Um produto ideológico faz parte de uma realidade (natural ou social ) como todo o corpo físico, instrumento de produção ou produto de consumo; mas, ao contrário destes, ele também reflete e retrata uma realidade, que lhe é exterior. Tudo o que é ideológico possui um significado e remete a algo situado fora de si mesmo. Em outros termos, tudo o que é ideológico é um signo. Sem signos não existe ideologia
(Mikhail Bakhtin, Marxismo e Filosofia de Linguagem)
Alguns comentários sobre o meio e a mensagem na internet.

terça-feira, 16 de setembro de 2014

Noam Chomsky - A Ditadura da Informação

Noam Chomsky: Por que os americanos sabem muito sobre esportes, mas tão pouco sobre Assuntos Mundiais

A forma como o sistema está configurado, de qualquer maneira, não há praticamente nada que as pessoas possam fazer para influenciar o mundo real.

15 setembro, 2014 |

O que se segue é um breve trecho de um clássico de muitas obras publicadas por Noam Chomsky, "O Leitor Chomsky" , que oferece uma perspectiva única sobre uma questão que vale a pena perguntar - como é que nós, como um povo, pode conhecer tanto os meandros de vários esportes e equipes, e ainda ser colossalmente ignorante sobre nossas diversas atividades no estrangeiro?

__________________________________________________

■ Tarefa obrigatória 1 ■
Transforme todas as entradas abaixo em uma lista numerada, omitindo as linhas em branco. Deixe as imagens de fora da resposta.
As entradas não têm nenhuma relação com o texto.

__________________________________________________

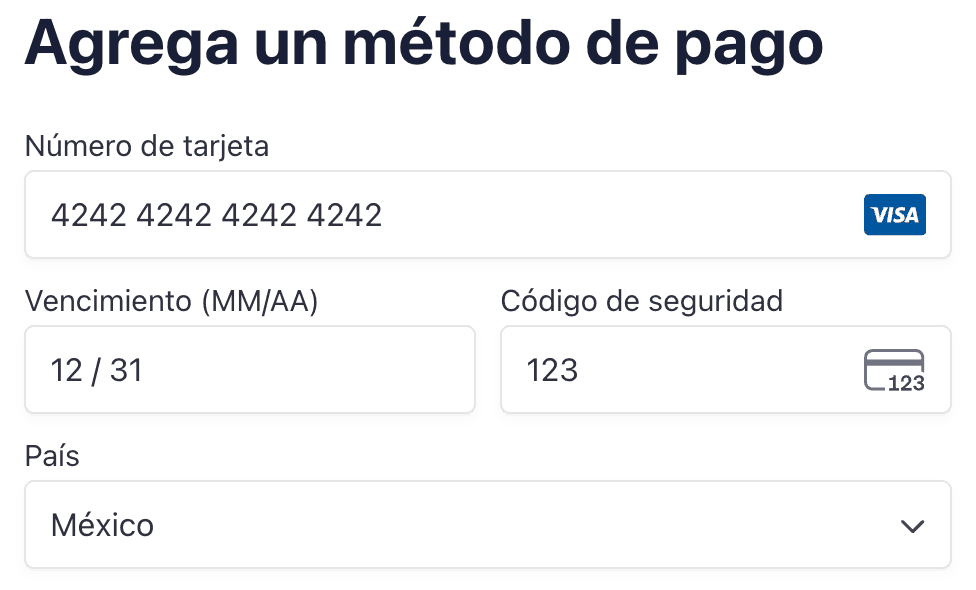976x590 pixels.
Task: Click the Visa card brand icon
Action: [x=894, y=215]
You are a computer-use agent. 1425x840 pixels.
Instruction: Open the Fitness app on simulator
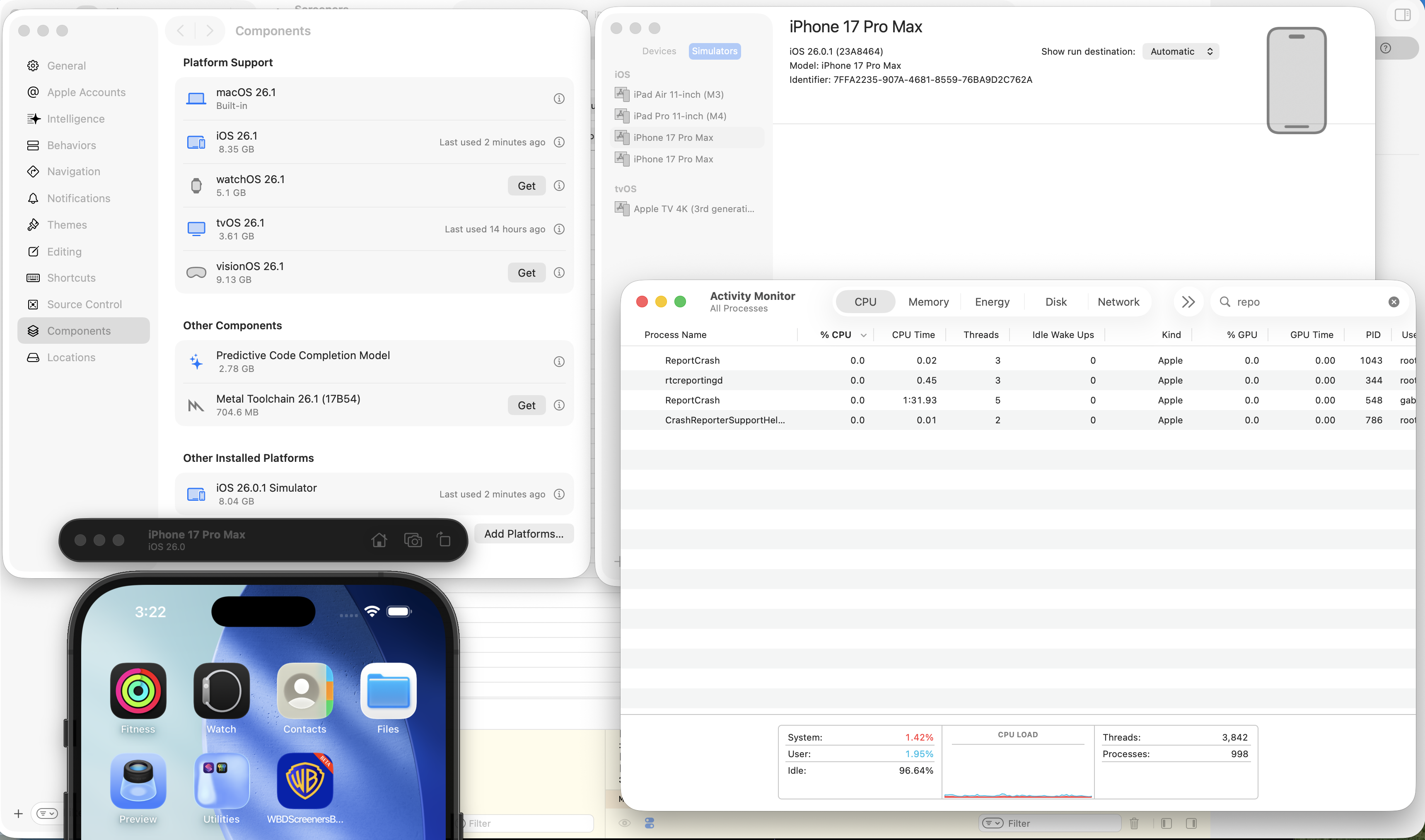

__________________________________________________

■ Tarefa obrigatória 2 ■
Segundo o texto, de qual obra de Noam Chomsky foi tirado o breve trecho apresentado?

■ Resposta do exercício 1 ■
1. 976x590 pixels.
2. Task: Click the Visa card brand icon
3. Action: [x=894, y=215]
4. You are a computer-use agent. 1425x840 pixels.
5. Instruction: Open the Fitness app on simulator

■ Resposta do exercício 2 ■
De "O Leitor Chomsky".